Comments on the Quality of English Language- linguistic editing is required.
Author Response
Reviewer #2
#1. There is no reference cited in 2023, you can refer to
Hamdy ME, El Deeb AH, Hagag NM, Shahein MA, Alaidi O, Hussein HA. Interspecies transmission of SARS CoV-2 with special emphasis on viral mutations and ACE-2 receptor homology roles. International Journal of Veterinary Science and Medicine. 2023 Dec 31;11(1):55-86.
2#. Reynolds DL, Simpson EB. Evaluation of ivermectin antiviral activity against avian infectious bronchitis virus using a chicken embryo model. International Journal of Veterinary Science and Medicine. 2022 Dec 31;10(1):19-24.

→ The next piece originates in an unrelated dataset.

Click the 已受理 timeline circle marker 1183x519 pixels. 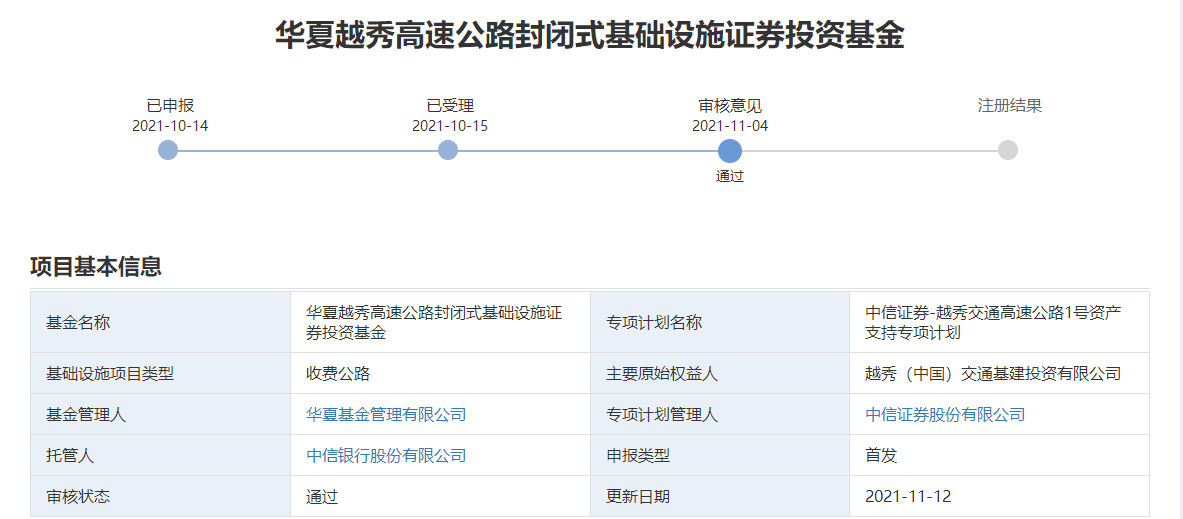(x=448, y=150)
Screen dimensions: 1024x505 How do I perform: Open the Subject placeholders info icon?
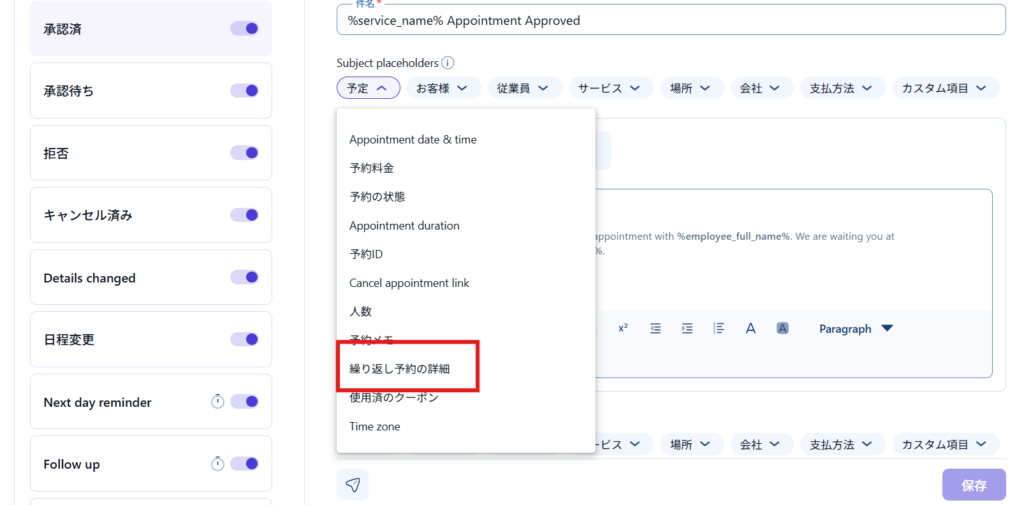[x=448, y=63]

3#. Moraga-Fernández A, Sánchez-Sánchez M, Queirós J, Lopes AM, Vicente J, Pardavila X, Sereno-Cadierno J, Alves PC, de la Fuente J, Fernández de Mera IG. A study of viral pathogens in bat species in the Iberian Peninsula: identification of new coronavirus genetic variants. International Journal of Veterinary Science and Medicine. 2022 Dec 31;10(1):100-10.

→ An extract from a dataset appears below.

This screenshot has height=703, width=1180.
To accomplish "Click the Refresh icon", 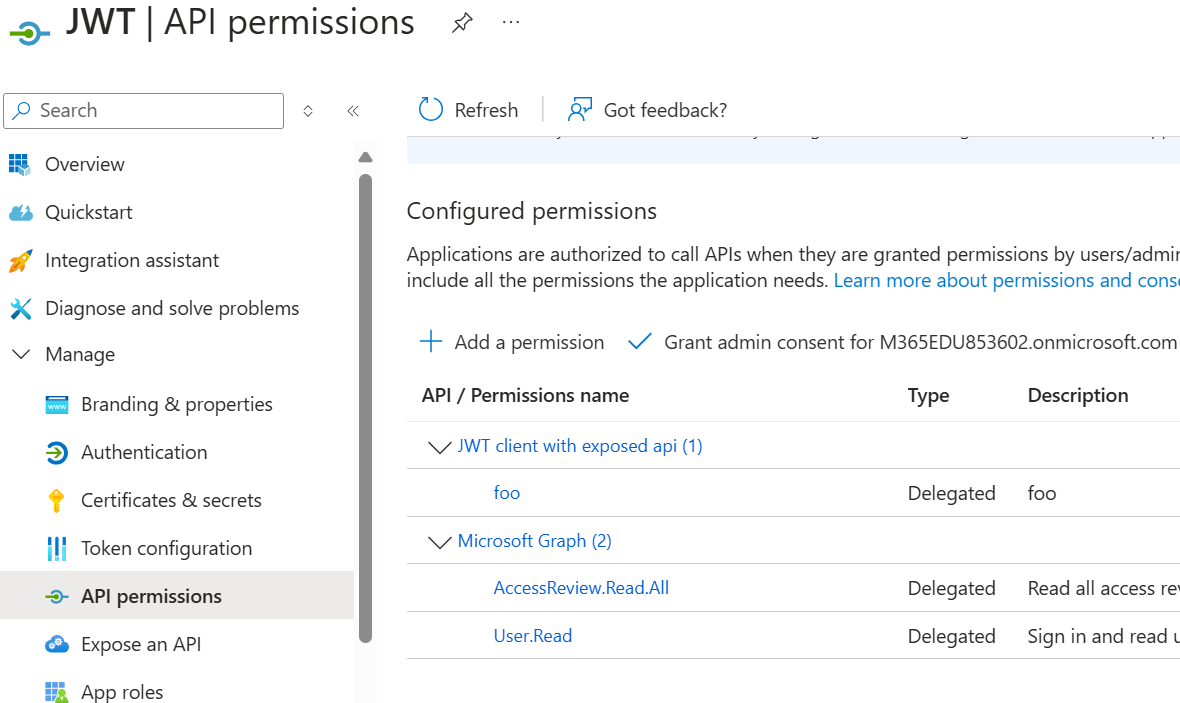I will [431, 110].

# Author response: Thank you for pointing out the absence of a reference cited in 2023. We greatly appreciate your keen eye for detail. In our revised manuscript, we have included the necessary reference in line with your suggestion. This ensures the accuracy and completeness of our citations. Your feedback has been invaluable in improving the quality of our work, and we are committed to addressing all the reviewers' comments diligently.

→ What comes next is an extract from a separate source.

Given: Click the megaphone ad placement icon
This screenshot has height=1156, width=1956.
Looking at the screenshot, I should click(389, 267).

4#. The discussion did not need to make subheadings, please remove it and write it as one section.
Author response: Thank you for your suggestion regarding the organization of the discussion section. We appreciate your feedback, and we have made the necessary adjustments to the discussion section. The subheadings have now been removed, and the content is presented as a single, cohesive section for improved readability and clarity.
5#. linguistic editing is required. Comments on the Quality of English Language
Author response: Thank you for your feedback regarding the quality of English language in our manuscript. We have taken your comments into consideration and completed the necessary linguistic editing to improve the overall clarity and readability of the paper. We believe that these revisions have enhanced the manuscript's language quality. If you have any specific suggestions or further concerns in this regard, please feel free to share them with us.
Reviewer 3 Report
Comments and Suggestions for AuthorsIn this study, the conducted a comprehensive analysis of over 1,000 COVID-19 RT-PCR tests performed on a cohort 24 of 1,200 patients in Saudi Arabia. The research is very good. The introduction and the articles cited in it are up to date and representative. The methodology is clear and the number of the enrolled subjects is adequate. The results, figures and tables very descriptive. The discussione clear and with significative message for international literature.
Author Response
Reviewer #3
We would like to extend our sincere gratitude to the third reviewer for their positive feedback and for not identifying any negative comments. We are delighted to hear that the manuscript met your expectations and appreciate your time and effort in reviewing our work. Your feedback is invaluable in helping us improve the quality of our research. We look forward to addressing any further suggestions or questions and are committed to ensuring the highest standards for our manuscript. Thank you once again for your constructive review.